Guided by our belief as Unitarian Universalists that human life has inherent dignity, which may be compromised when life is extended beyond the will or ability of a person to sustain that dignity; and believing that it is every person's inviolable right to determine in advance the course of action to be taken in the event that there is no reasonable expectation of recovery from extreme physical or mental disability…  Unitarian Universalists <should> inform and petition legislators to support legislation that will create legal protection for the right to die with dignity, in accordance with one's own choice. 

Each of Unitarian Universalism’s Seven Principles offer support for providing end of life options, allowing for individual choice.  People make choices within the options available to them- that is how they craft their dignity and worth.  Dignity is not a matter of surviving as long as possible, receiving supportive care (e.g., being fed or toileted when you are no longer able to do these things for yourself), refusing supportive care (refusing to be fed when you can no longer feed yourself), being able bodied or dying “with your boots on.” Dignity is achieved by doing what you can, what you choose, with the choices available to you. 

Compassion leads us to offer the full range of options for end of life care and choices around dying.  The full range of options includes state-of-the-art medical support provided to all (universal health care) through superb hospice and palliative care, and moves to aid in dying.  Compassion for others is one reason that as many choices at the end of life as possible must be made available.


We are not accepting one another if someone can determine how someone else will die.  Limiting options at the end of life, and most assuredly imposing choices of any kind is the opposite of accepting one another.  Spiritual growth can come out of the deep reflection needed to decide how you want to die.  Thus limiting end of life options can limit this aspect of spiritual growth.   Some might conclude that they personally believe that the use of fewer resources at the end of life is a responsible choice given the interdependent web.


Maryland Legislation


The Maryland legislation that was introduced in 2015, 2016, 2017, 2019 and 2020 is based on the Oregon Death with Dignity Act.
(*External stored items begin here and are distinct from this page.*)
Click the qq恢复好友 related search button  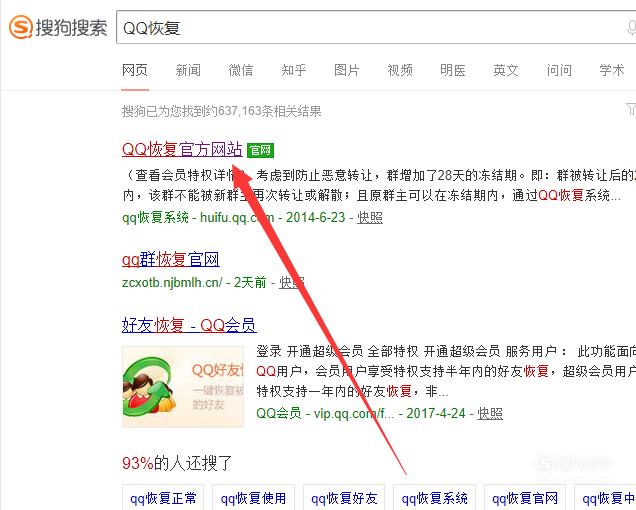(x=344, y=498)
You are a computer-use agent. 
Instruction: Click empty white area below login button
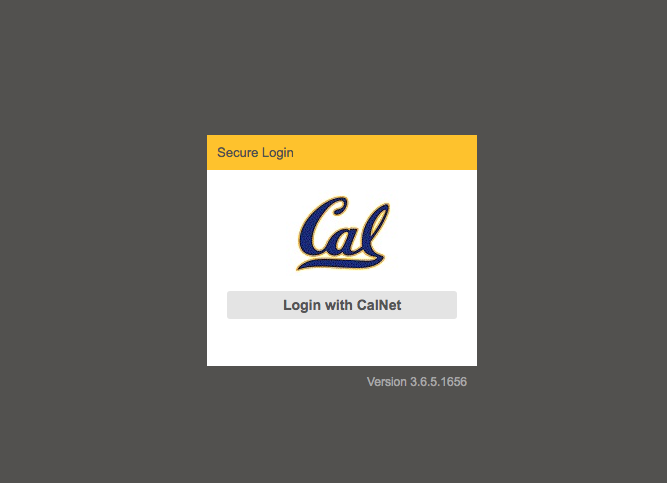(342, 343)
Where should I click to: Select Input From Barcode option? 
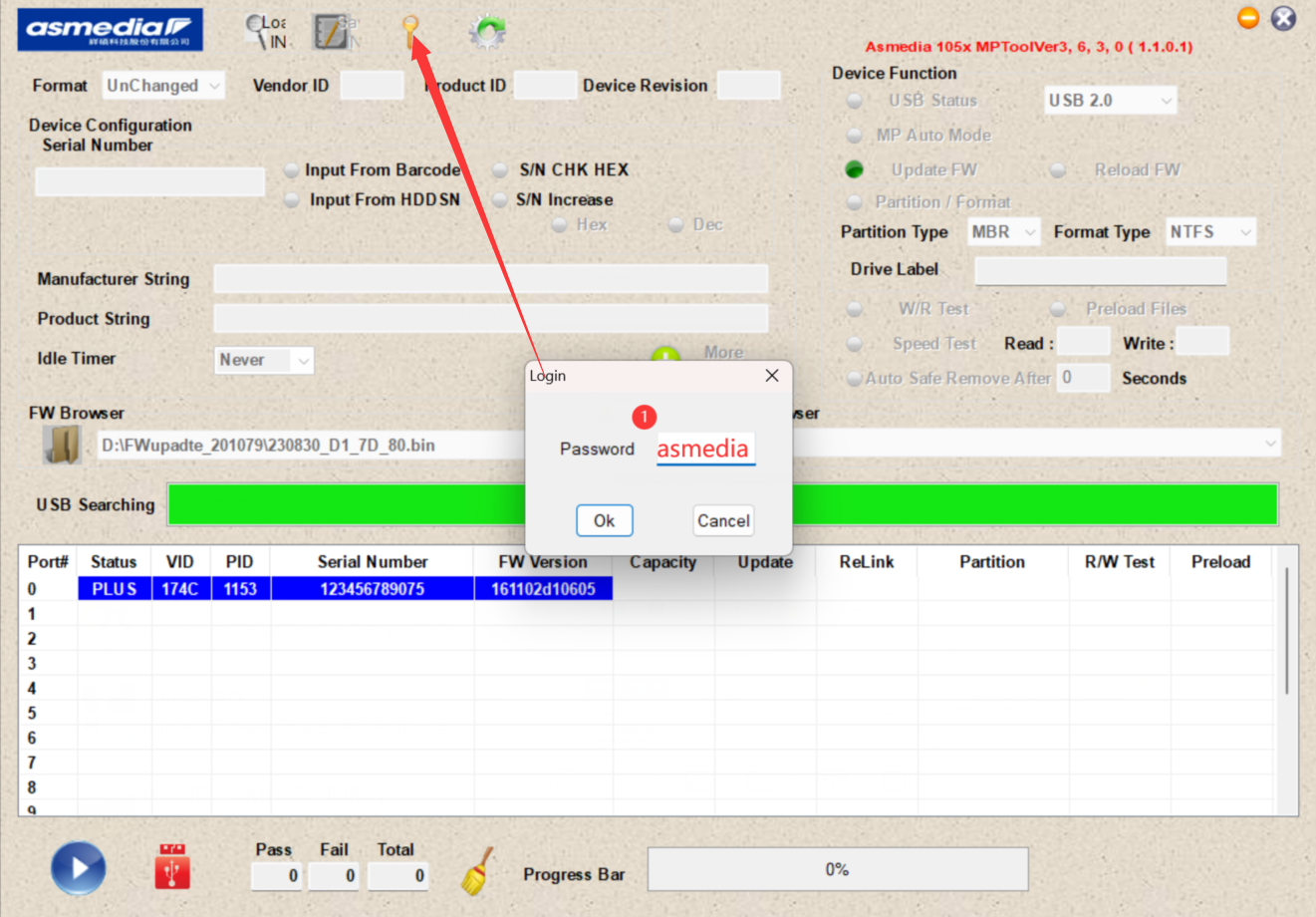[x=291, y=170]
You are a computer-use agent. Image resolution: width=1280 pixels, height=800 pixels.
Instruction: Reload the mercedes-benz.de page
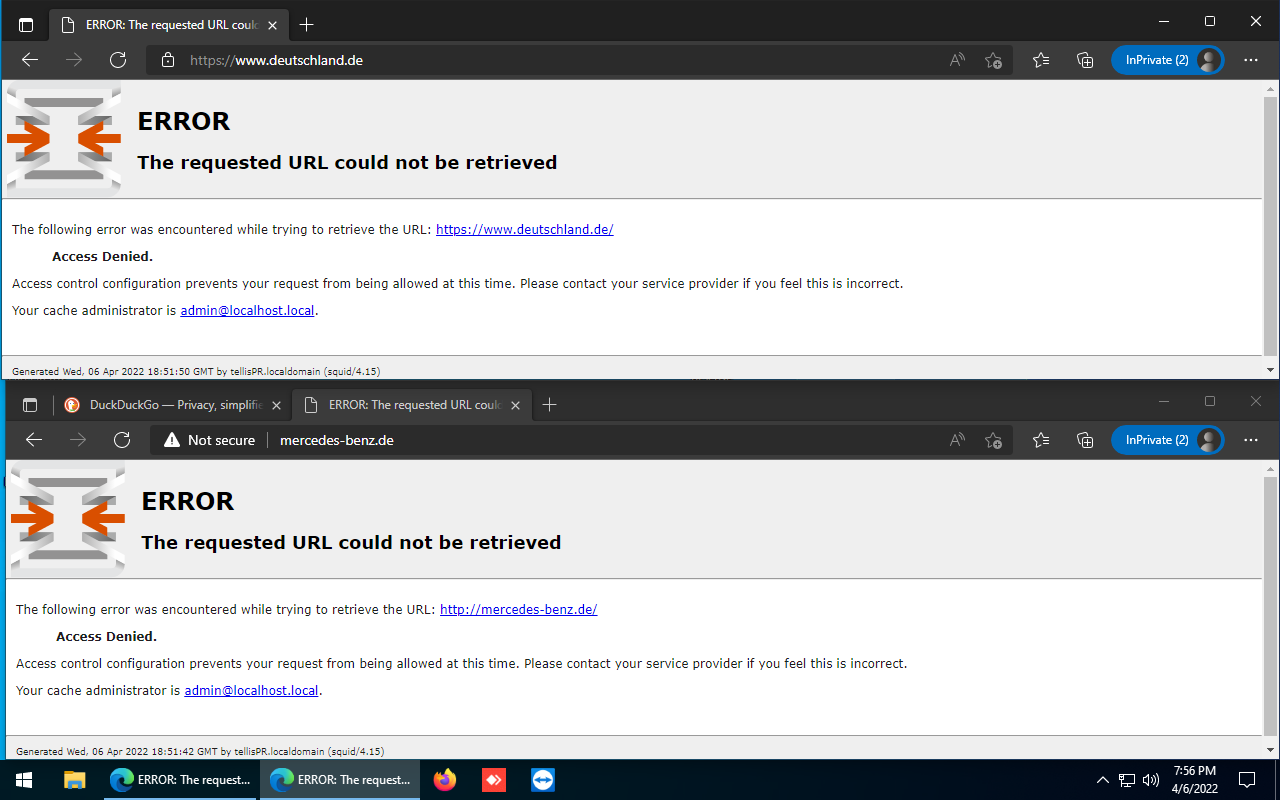pyautogui.click(x=122, y=440)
The Maryland bill, like the Oregon Act will allow terminally ill state residents to obtain and use prescriptions from their physicians for self-administered, lethal medications.

To request a prescription for lethal medications, the bill will require that a patient must be:

  • An adult (18 years of age or older)

  • A resident of the state

  • Competent (defined as able to make and communicate health care decisions)

  • Diagnosed with a terminal illness that will lead to death within six months

  • Able to self-administer the medication

Patients meeting these requirements will be eligible to request a prescription for lethal medication from a licensed Maryland physician. To receive a prescription for lethal medication, the following steps must be fulfilled:

  • The patient must make two oral requests to his or her physician, separated by at least 15 days.

  • The patient must provide a written request to his or her physician, signed in the presence of two witnesses.

  • The prescribing physician and a consulting physician must confirm the diagnosis and prognosis.

  • The prescribing physician and a consulting physician must determine whether the patient is capable.

  • If either physician believes the patient's judgment is impaired by a psychiatric or psychological disorder, the patient must be referred for a psychological examination.

  • The prescribing physician must inform the patient of feasible alternatives to physician aid in dying, including comfort care, hospice care, and pain control.

  • The prescribing physician must request, but may not require, the patient to notify his or her next-of-kin of the prescription request.